Le câble sous-marin fournira une plus haute qualité de communications numériques, mais cela ne signifie pas nécessairement qu'elles seront étendues. La pénétration du service dépendra davantage des ressources efficaces qui seront trouvées que de l'expansion du réseau.

Beaucoup de Cubains avaient espéré que le câble rendrait plus facile (et moins cher) l'accès à Internet. Pour les Cubains qui ne l'ont pas sur leurs lieux de travail, les cybercafés proposés par les hôtels sont souvent la seule option. Ces centres font payer entre 7.50 et 12.50 dollars de l'heure, un coût prohibitif dans un pays où  le salaire national moyen est de 20 dollars.

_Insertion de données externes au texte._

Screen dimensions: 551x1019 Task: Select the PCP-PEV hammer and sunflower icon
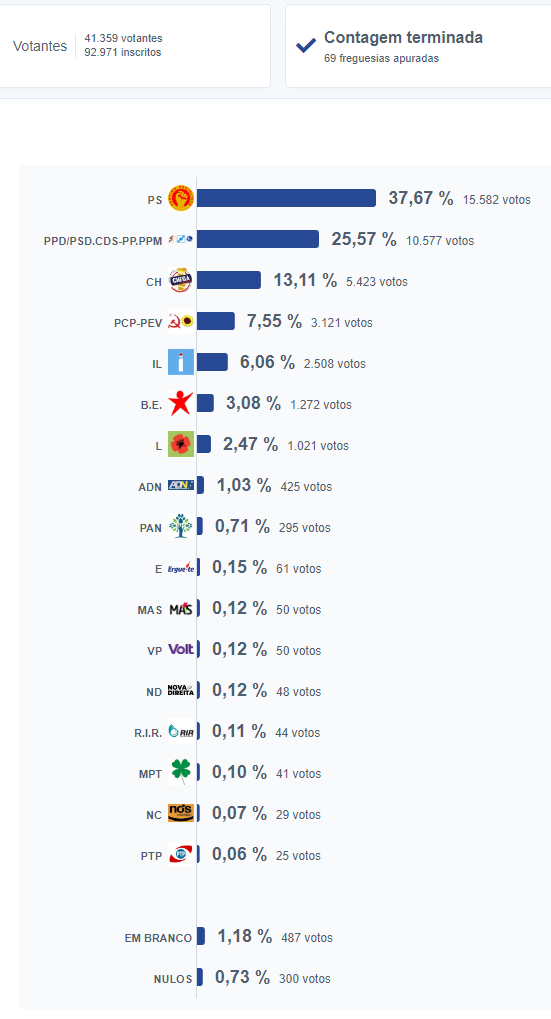coord(181,321)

Photo Narita sous licence CC

Depuis que des projets de câble sous-marin ont commencé à prendre forme en 2006, les membres de la petite cyber-communauté cubaine exprimait un enthousiasme prudent quant à son impact positif  sur la société cubaine. En juillet dernier, lorsque le site d'actualités cubain Cubadebate a annoncé que des opérations de sondage pour le câble étaient en cours, des commentaires sur ce même site ont illustré le vif désir des Cubains que le câble serve à tous les citoyens.  Pablo Fierro a fait ce commentaire:

Sin duda que internet será más libre a partir de que este funcionando el cable subacuático y los cubanos puedan acceder a él como se merecen…

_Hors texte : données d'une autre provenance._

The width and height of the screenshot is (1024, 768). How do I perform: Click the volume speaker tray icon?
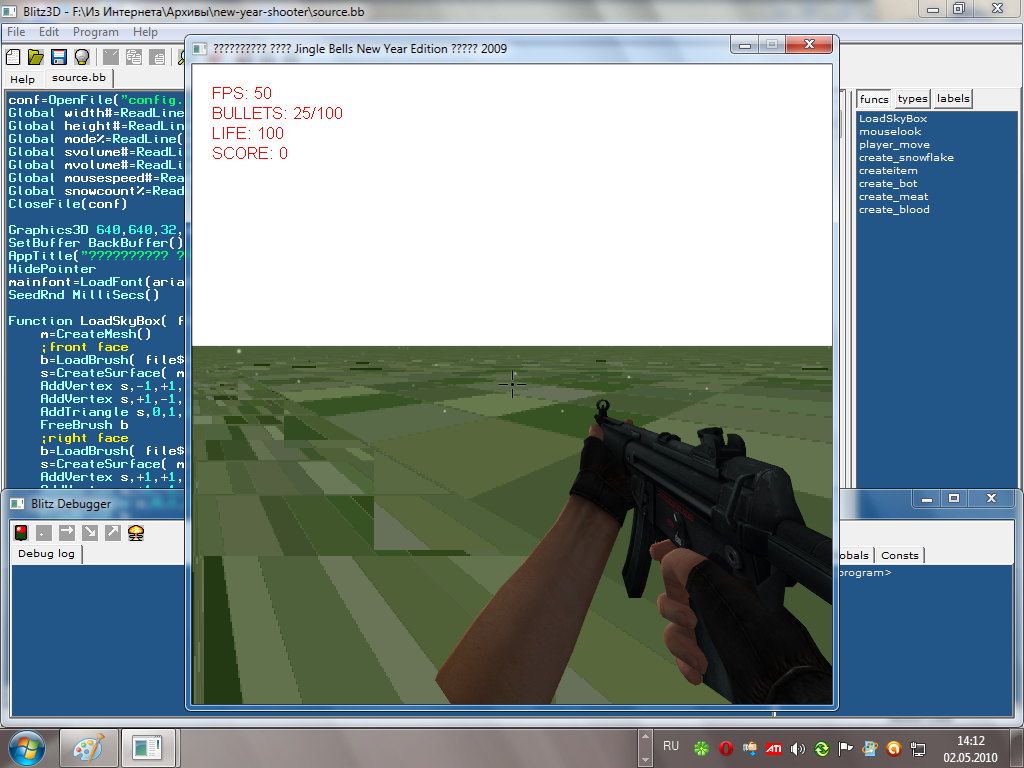[x=798, y=748]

Sans aucun doute, Internet sera plus libre une fois que le câble sous-marin fonctionnera, et les Cubains pourront y accéder comme ils le méritent…

Mais les dernières nouvelles indiquent que le câble pourrait ne pas être utile à tous les Cubains. La semaine dernière, la blogueuse cubaine Yasmín Portales a commenté l'information en disant que fournir des connexions à domicile et de plus grandes possibilités d'accès public n'était pas la préoccupation de l'État.  Comme le MIC, elle explique que le gouvernement a toujours formulé la question de l'accès à Internet comme une “nécessité sociale”, plutôt qu'un bien public, ou même un droit humain.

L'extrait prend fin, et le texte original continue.